## Required work:
Below are the records. Restate word for word every line from the one that contains "Remove star from Monthly Report - November" through the final line, both included.

BEGIN Given information

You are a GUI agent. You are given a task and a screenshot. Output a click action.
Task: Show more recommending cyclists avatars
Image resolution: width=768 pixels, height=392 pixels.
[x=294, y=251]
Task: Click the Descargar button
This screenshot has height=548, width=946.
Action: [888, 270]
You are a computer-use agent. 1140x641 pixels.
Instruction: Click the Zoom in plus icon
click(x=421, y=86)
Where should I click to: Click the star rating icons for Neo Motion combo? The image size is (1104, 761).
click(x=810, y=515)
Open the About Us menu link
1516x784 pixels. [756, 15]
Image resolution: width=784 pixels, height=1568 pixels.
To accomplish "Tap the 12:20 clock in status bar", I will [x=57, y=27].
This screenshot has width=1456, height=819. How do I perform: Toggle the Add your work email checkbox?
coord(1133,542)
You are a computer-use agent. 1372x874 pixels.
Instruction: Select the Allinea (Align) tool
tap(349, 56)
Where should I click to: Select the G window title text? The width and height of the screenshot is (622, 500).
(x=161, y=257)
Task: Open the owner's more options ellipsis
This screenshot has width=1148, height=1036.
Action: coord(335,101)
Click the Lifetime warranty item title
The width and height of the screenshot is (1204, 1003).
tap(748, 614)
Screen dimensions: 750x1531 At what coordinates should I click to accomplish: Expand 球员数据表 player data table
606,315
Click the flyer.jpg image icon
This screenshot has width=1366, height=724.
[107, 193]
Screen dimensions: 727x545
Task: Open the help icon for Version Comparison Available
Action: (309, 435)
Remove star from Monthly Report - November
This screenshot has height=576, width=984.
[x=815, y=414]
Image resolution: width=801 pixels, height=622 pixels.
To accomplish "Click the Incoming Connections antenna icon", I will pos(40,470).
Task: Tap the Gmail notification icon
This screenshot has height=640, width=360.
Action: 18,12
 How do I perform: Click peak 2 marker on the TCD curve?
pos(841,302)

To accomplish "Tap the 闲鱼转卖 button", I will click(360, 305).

END Given information

## Completed exercise:
Remove star from Monthly Report - November
This screenshot has height=576, width=984.
[x=815, y=414]
Image resolution: width=801 pixels, height=622 pixels.
To accomplish "Click the Incoming Connections antenna icon", I will pos(40,470).
Task: Tap the Gmail notification icon
This screenshot has height=640, width=360.
Action: 18,12
 How do I perform: Click peak 2 marker on the TCD curve?
pos(841,302)

To accomplish "Tap the 闲鱼转卖 button", I will click(360, 305).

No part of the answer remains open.